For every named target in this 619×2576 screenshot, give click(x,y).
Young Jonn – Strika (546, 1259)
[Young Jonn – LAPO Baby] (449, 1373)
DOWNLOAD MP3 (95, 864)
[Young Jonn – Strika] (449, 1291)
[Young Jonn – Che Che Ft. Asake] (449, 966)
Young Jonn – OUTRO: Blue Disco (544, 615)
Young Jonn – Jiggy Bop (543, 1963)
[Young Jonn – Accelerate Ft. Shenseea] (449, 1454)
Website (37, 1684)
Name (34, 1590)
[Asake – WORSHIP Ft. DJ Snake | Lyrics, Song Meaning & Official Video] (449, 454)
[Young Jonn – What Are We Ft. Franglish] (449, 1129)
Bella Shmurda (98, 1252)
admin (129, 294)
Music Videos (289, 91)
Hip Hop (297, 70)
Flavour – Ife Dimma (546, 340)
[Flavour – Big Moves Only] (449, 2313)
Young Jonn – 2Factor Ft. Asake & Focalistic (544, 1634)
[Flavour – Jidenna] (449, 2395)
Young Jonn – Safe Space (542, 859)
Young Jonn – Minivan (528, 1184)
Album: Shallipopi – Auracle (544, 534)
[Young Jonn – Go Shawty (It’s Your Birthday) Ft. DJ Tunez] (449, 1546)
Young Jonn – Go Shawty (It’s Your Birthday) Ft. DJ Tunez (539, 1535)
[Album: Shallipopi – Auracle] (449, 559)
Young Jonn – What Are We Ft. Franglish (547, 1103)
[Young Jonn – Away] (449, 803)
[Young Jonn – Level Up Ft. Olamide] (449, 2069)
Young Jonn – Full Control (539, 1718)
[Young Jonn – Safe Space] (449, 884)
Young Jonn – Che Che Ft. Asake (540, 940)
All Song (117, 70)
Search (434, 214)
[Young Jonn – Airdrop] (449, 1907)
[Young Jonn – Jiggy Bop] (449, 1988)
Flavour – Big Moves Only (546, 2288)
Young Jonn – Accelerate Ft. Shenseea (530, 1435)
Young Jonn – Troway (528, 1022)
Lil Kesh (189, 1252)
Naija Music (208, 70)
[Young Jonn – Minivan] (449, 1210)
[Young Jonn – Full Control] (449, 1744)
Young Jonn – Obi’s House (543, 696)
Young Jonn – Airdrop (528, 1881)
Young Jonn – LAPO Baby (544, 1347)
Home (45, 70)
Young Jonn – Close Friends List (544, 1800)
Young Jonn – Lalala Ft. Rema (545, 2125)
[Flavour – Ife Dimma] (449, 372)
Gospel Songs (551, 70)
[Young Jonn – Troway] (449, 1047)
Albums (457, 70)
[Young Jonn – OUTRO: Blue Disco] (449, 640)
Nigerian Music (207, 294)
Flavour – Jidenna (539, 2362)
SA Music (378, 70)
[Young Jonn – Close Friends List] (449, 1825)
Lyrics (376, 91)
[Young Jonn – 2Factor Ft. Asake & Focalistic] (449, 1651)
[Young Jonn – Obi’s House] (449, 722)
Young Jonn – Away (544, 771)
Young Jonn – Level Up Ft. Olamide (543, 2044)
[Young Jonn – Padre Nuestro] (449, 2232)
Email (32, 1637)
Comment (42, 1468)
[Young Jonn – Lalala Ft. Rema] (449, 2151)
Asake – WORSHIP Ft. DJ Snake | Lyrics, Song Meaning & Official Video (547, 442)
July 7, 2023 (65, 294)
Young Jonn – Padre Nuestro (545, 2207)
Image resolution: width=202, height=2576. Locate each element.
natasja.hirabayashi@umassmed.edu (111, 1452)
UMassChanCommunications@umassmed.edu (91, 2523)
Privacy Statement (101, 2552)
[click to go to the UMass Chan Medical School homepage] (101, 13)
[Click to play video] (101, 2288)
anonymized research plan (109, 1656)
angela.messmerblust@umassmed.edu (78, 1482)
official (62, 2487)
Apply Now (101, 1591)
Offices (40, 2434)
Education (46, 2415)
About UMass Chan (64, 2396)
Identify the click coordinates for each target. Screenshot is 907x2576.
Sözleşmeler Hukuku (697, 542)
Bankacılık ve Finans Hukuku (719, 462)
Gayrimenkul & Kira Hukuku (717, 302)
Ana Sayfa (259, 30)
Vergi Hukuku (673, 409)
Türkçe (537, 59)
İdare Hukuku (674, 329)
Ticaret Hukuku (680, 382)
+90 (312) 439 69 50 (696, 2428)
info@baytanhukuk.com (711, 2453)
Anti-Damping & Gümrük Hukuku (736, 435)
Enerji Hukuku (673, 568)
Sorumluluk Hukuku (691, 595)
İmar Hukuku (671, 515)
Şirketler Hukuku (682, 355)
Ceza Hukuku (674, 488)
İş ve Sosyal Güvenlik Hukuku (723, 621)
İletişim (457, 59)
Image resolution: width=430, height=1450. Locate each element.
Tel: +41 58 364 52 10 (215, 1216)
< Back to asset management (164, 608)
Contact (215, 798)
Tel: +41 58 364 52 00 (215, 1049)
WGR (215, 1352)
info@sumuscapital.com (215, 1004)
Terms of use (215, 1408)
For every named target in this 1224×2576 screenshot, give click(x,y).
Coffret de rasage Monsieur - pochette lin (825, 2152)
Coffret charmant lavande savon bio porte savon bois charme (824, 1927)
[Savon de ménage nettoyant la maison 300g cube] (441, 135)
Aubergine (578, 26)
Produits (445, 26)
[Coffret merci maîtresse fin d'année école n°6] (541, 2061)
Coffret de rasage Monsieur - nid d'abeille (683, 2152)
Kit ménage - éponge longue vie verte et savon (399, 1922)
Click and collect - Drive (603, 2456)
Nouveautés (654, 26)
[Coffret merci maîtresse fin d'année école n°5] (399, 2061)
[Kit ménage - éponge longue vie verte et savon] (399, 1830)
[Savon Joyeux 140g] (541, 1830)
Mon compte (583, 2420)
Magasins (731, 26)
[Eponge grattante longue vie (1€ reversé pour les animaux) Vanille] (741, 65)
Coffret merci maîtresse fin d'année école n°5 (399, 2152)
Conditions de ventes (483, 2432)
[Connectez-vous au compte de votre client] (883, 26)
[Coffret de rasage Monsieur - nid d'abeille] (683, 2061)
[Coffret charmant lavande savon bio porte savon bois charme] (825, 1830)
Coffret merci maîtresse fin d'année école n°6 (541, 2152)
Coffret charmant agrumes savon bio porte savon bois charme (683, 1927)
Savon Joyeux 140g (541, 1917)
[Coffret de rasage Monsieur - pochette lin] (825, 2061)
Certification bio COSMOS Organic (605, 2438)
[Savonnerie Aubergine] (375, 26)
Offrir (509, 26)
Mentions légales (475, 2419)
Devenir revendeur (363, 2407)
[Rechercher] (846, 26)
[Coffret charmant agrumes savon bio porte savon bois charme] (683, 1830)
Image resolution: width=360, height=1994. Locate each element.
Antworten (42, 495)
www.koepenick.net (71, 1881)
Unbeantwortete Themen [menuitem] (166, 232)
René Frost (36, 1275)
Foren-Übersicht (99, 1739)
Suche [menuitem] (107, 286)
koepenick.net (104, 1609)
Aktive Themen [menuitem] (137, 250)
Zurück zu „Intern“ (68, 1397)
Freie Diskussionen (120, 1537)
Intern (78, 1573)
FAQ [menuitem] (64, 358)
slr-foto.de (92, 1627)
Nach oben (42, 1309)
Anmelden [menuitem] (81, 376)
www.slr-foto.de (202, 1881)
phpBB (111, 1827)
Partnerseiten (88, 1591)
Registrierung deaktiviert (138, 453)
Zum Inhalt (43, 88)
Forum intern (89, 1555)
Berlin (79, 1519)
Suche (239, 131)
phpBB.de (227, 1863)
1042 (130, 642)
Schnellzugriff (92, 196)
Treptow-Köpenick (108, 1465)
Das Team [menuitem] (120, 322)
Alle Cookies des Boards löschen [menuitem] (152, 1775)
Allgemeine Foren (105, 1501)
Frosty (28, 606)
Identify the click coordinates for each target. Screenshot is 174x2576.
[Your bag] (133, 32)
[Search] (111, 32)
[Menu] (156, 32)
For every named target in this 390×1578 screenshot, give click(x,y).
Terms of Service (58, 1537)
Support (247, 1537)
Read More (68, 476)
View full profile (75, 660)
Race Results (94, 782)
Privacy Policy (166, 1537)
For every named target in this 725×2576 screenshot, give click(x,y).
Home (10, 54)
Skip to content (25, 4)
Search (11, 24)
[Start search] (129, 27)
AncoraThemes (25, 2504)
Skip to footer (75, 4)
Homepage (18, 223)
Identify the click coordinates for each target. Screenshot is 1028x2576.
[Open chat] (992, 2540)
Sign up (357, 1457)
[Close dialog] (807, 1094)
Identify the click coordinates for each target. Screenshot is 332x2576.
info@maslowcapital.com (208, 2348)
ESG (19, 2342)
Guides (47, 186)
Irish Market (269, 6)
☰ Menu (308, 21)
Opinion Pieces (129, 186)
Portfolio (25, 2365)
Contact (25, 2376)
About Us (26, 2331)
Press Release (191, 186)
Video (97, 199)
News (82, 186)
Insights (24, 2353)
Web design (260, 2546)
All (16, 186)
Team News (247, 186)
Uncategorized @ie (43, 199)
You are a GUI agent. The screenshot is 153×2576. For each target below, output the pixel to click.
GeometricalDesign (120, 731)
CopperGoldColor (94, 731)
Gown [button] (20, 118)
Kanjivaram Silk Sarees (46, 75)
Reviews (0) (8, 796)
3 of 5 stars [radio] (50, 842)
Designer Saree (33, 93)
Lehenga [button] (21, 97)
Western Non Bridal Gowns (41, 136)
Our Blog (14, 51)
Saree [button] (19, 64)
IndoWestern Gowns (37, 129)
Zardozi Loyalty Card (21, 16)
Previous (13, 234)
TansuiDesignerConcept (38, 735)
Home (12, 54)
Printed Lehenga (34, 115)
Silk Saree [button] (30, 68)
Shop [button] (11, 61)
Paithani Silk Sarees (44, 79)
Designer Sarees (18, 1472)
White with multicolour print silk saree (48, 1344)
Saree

- - - - -

**Work instructions:**
Beginning with the line holding "Irish Market (269, 6)" and ending with the line holding "3 of 5 stars [radio] (50, 842)", write out the stretch of material above exactly; add no further lines.

**Answer for this exercise:**
Irish Market (269, 6)
☰ Menu (308, 21)
Opinion Pieces (129, 186)
Portfolio (25, 2365)
Contact (25, 2376)
About Us (26, 2331)
Press Release (191, 186)
Video (97, 199)
News (82, 186)
Insights (24, 2353)
Web design (260, 2546)
All (16, 186)
Team News (247, 186)
Uncategorized @ie (43, 199)
You are a GUI agent. The screenshot is 153×2576. For each target below, output the pixel to click.
GeometricalDesign (120, 731)
CopperGoldColor (94, 731)
Gown [button] (20, 118)
Kanjivaram Silk Sarees (46, 75)
Reviews (0) (8, 796)
3 of 5 stars [radio] (50, 842)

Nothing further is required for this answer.